The second day of the high-level debate started with a speech of Ukraine’s president Volodymyr Zelensky. Speaking from the General Assembly Tribune, Zelensky made no mention of the political scandal shaking the United States that he is involved with. Mere hours before Zelensky’s speech, the US House launched a formal impeachment inquiry into President Donald Trump over a phone call with his Ukrainian counterpart which took place in July.
Zelensky focused on the smoldering civil war that has been going on in Ukraine for five years, and vowed to end the conflict, but “not at a cost of lives of Ukrainians.”
"Recovering all occupied Ukrainian territories are my primary objectives, but not at the cost of the lives of Ukrainians," he said.
He called on the international community to ramp up support to Ukraine, saying that "there is no such thing as someone else's war.”
Iranian President Hassan Rouhani warned the audience about the danger of conflict in the Persian Gulf, saying that regional security could fall with a “single blunder.”
“Our region is on the edge of collapse, as a single blunder can fuel a big fire," he said.
As Rouhani presented his Hormuz Peace Initiative (HOPE), designed to include all countries of the Gulf region, he insisted that security can only be ensured by the region’s countries, not through US intervention or “merciless economic terrorism.”
Accusing Washington of “international piracy” towards Iran over the sanctions that Trump unilaterally re-imposed after withdrawing from the JCPOA nuclear deal in 2018, Rouhani asserted that Tehran will never negotiate with “an enemy that seeks to make Iran surrender with the weapon of poverty.”
Speaking from the General Assembly tribune, Rouhani made a straightforward call for Washington to “stop the sanctions so as to open the way for the start of negotiations.”
Fayez Sarraj, the Prime Minister of Libya’s Government of National Accord (GNA), blasted foreign interference by a number of nations who support GNA’s number one rival, the Libyan National Army (LNA)’s Field Marshal Khalifa Haftar. In particular, he pointed the finger at the United Arab Emirates, France and Egypt for providing support to Haftar’s forces.
"Libya faced a serious crisis over negative foreign influence which led to institutional and political division.

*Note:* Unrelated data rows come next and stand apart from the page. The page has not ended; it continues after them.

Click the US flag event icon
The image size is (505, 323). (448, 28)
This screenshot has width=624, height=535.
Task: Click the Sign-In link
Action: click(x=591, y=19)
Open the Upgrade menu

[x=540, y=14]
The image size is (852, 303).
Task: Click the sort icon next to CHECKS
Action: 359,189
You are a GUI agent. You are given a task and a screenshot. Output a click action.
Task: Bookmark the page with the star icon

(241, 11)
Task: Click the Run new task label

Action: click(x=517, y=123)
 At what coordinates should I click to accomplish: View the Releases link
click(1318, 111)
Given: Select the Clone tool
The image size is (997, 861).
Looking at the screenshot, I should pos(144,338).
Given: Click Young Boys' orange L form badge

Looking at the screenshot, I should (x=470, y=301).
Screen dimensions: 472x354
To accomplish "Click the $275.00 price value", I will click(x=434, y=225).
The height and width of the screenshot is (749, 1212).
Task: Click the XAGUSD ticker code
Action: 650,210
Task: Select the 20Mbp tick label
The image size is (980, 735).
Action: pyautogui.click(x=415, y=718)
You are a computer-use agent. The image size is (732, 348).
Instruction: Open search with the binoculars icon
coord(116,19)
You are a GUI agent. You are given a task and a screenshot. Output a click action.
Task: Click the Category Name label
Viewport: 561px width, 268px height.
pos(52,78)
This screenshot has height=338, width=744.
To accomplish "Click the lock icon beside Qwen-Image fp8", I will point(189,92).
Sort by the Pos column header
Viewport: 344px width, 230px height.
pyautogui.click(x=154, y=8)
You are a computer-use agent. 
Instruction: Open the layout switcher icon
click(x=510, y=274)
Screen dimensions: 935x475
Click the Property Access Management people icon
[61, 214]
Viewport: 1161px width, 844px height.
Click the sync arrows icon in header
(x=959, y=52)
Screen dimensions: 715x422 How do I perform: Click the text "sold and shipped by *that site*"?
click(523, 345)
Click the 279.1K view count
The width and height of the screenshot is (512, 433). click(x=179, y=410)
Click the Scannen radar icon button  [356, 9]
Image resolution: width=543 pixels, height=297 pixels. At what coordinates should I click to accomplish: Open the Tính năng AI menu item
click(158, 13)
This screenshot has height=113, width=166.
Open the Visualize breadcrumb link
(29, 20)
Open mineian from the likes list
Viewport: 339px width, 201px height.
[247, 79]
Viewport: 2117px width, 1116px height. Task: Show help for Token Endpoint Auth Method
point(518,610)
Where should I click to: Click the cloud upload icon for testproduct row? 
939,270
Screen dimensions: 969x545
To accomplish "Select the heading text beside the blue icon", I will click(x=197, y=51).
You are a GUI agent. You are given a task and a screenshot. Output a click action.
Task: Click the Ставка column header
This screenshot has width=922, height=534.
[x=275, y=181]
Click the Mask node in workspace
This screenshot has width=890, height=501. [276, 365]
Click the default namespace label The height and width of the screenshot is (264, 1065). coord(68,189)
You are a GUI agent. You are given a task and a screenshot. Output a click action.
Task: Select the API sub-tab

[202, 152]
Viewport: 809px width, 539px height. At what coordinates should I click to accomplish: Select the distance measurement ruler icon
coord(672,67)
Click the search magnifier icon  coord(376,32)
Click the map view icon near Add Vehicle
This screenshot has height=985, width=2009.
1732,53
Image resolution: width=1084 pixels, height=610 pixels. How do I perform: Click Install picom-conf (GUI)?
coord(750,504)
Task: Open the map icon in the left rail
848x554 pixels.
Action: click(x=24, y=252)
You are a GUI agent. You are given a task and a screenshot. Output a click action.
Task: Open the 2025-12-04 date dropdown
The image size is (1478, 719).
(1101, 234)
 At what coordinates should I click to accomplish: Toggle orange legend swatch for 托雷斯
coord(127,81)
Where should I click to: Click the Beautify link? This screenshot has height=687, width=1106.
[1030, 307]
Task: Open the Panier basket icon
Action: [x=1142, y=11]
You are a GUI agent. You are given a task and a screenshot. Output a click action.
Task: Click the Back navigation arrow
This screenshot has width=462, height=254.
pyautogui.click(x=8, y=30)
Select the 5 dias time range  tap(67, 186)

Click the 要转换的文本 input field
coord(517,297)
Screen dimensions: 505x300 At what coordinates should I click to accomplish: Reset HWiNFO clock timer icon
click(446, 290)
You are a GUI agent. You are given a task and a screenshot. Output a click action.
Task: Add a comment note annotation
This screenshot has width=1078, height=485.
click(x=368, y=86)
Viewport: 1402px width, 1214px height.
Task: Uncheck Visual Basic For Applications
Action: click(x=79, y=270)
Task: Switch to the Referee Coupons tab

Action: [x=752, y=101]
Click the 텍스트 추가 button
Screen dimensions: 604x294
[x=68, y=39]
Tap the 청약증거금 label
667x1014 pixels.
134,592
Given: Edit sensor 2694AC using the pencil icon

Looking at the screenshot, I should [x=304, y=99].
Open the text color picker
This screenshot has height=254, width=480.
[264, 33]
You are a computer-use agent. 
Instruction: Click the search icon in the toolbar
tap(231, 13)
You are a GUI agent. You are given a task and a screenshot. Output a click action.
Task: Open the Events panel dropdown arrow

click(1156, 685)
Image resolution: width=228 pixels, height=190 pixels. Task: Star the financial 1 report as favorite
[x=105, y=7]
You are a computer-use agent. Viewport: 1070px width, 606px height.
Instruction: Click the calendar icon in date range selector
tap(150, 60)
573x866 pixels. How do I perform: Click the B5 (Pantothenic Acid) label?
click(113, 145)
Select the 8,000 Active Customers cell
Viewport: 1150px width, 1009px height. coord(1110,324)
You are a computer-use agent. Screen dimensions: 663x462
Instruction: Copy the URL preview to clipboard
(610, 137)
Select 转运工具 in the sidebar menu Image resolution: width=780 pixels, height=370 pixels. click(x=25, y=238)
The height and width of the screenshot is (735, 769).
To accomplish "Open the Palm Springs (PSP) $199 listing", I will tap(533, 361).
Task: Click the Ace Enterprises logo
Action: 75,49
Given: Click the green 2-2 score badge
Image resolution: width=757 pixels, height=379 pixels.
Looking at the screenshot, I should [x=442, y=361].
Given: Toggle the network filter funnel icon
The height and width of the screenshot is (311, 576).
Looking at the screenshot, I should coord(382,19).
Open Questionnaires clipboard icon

The crisis grew to attacks on the capital involving external financial and military support," Sarraj said.
He rejected the idea of peace talks with Haftar.
"We will not sit at one table with criminal Haftar. He is not a partner in achieving peace," Sarraj told the UN General Assembly, late on Wednesday.
Iraqi President Barham Salih proposed the creation of a regional organization that would promote economic integration and security in the region, which only recently began recovering from a war against the Daesh terror group.
"We can transform our country from a battlefield and a scene of violence into an economic hub in the region,” Salih said. "The security of the region is contingent upon a good neighborly relationship between Iraq and its surrounding countries.”
The president pointed out Iraq’s vast ethnic and religious diversity as proof that the republic fits best for becoming an economic hub in the Middle East.
Lebanese President Michel Aoun called on the international community to ramp up efforts to facilitate the return of Syrian refugees to their homes. He pointed out that the influx of Syrian refugees put a strain on the Lebanese economy and that bringing them home is a joint international responsibility that must be urgently dealt with. He said his nation will continue to urge Syrians to “voluntarily” return to their homeland in coordination with the Syrian government.
Aoun noted that 250,000 refugees have returned to Syria from Lebanon and “there has been no information about anyone being persecuted or mistreated."
German Foreign Minister Heiko Maas made a surprising appearance at the UN General Assembly tribune Wednesday, despite his speech being reportedly scheduled for Friday. No comments are immediately available regarding the program reshuffle.
In his speech, Maas called on Iran to engage in talks with the US, adding that talks can only happen if “no unrealistic preconditions are placed on such a dialogue.” He called on Iran to meet obligations it took on itself under the 2015 JCPOA nuclear deal and to “respond positively” to European efforts to facilitate a “positive, diplomatic solution.”
Maas made comments that contrasted to those of Trump, who claimed the future belongs to “patriots,” not “globalists.” According to Maas, Germany disagrees with the idea that “if everyone thinks for themselves, everyone is thought about,” arguing that, under Trump’s ‘logic’, every nation would instead end up pitted against everyone else.
The Foreign Minister spoke on climate change, saying that unless people of the world be provided with basic resources such as clean drinking water, future wars will be “climate wars.”
Guatemalan President Jimmy Morales devoted nearly half his UN General Assembly speech on Wednesday to the now-gone commission known as CICIG, which worked in the country for 12 years. Morales said the commission infringed on Guatemala's sovereignty and jeopardized "social peace." He called for an investigation and a detailed report on its spending.